◆ **The input**
────────────────────

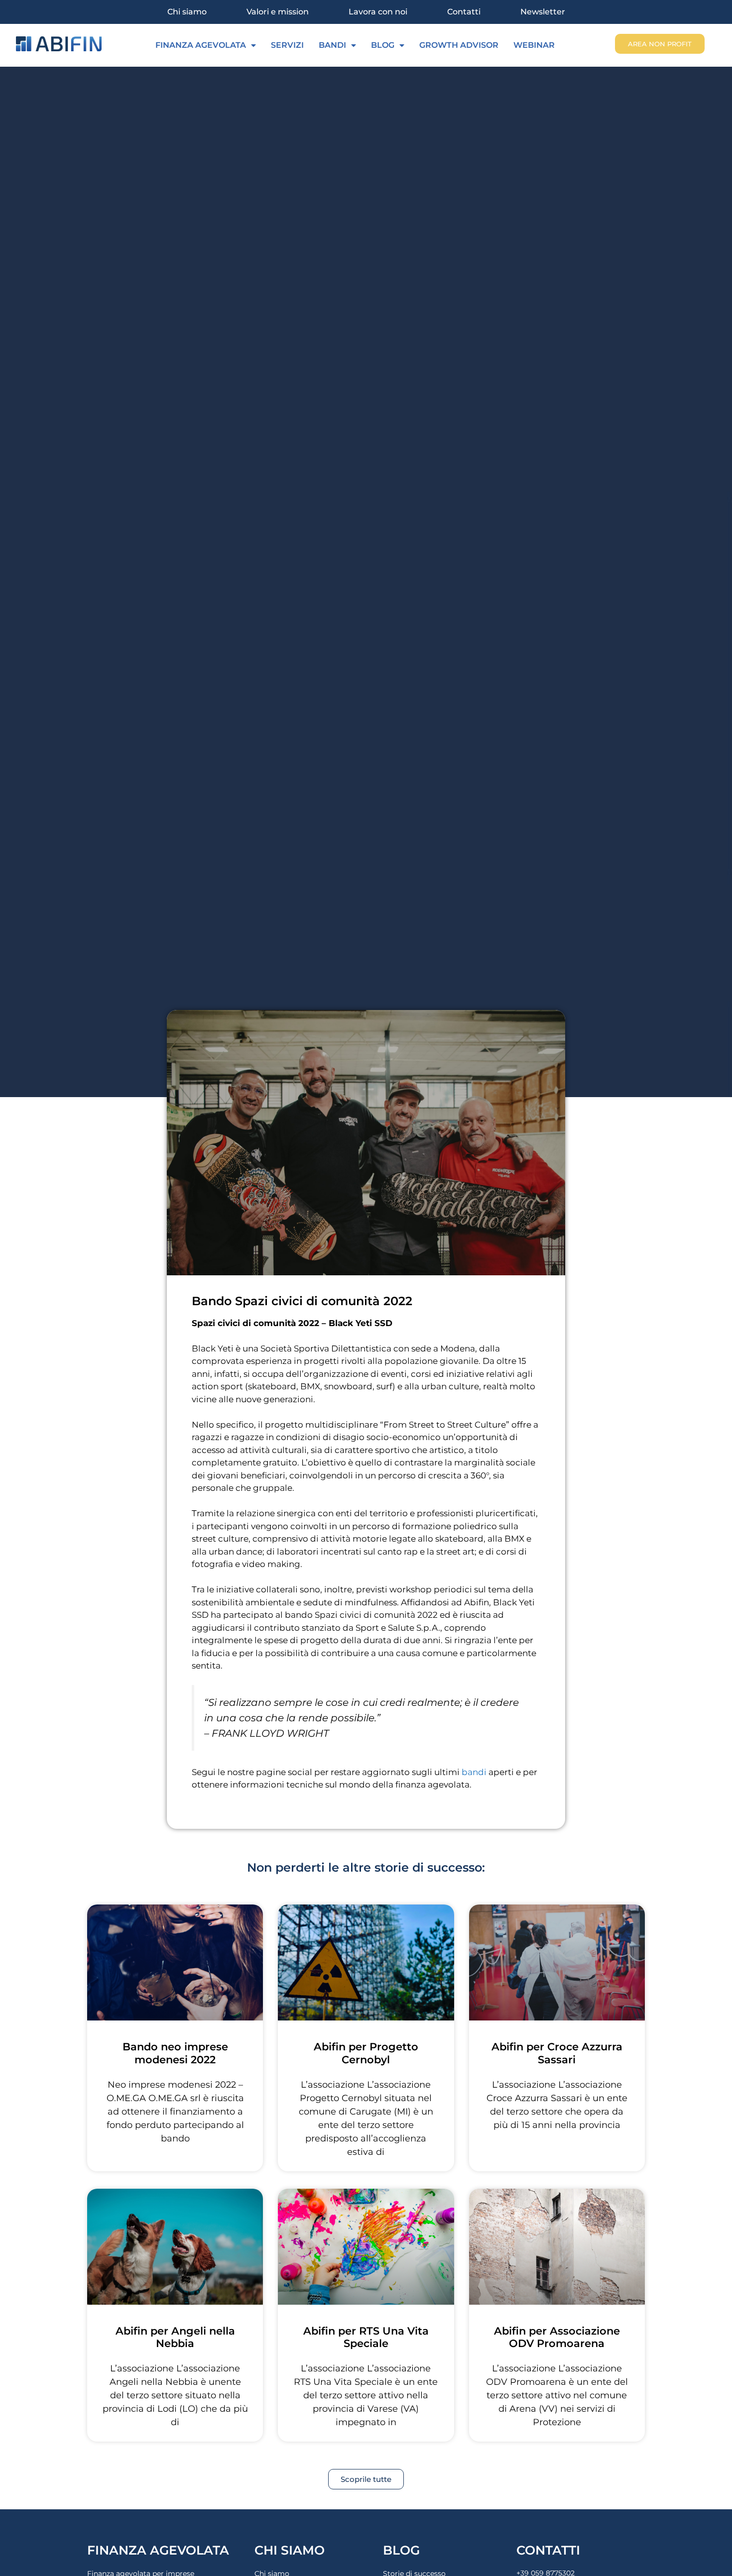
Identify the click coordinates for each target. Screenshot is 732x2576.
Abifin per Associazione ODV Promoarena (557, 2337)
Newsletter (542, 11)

────────────────────

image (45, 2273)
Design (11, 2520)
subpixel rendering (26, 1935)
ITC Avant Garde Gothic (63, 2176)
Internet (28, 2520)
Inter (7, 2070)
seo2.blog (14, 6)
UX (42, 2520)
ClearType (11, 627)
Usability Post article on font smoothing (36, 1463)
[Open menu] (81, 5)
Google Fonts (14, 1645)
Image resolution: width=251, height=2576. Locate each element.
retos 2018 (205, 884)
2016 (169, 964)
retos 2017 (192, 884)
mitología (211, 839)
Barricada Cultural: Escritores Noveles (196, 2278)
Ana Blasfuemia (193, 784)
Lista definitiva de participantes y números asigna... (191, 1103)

────────────────────

◆ **Assignment**
Beginning at the line with "Google Fonts (14, 1645)" and stopping after the line with "Lista definitiva de", please write out every line of the data above exactly and nothing else.

◆ **Output for this exercise**
Google Fonts (14, 1645)
Image resolution: width=251, height=2576. Locate each element.
retos 2018 (205, 884)
2016 (169, 964)
retos 2017 (192, 884)
mitología (211, 839)
Barricada Cultural: Escritores Noveles (196, 2278)
Ana Blasfuemia (193, 784)
Lista definitiva de participantes y números asigna... (191, 1103)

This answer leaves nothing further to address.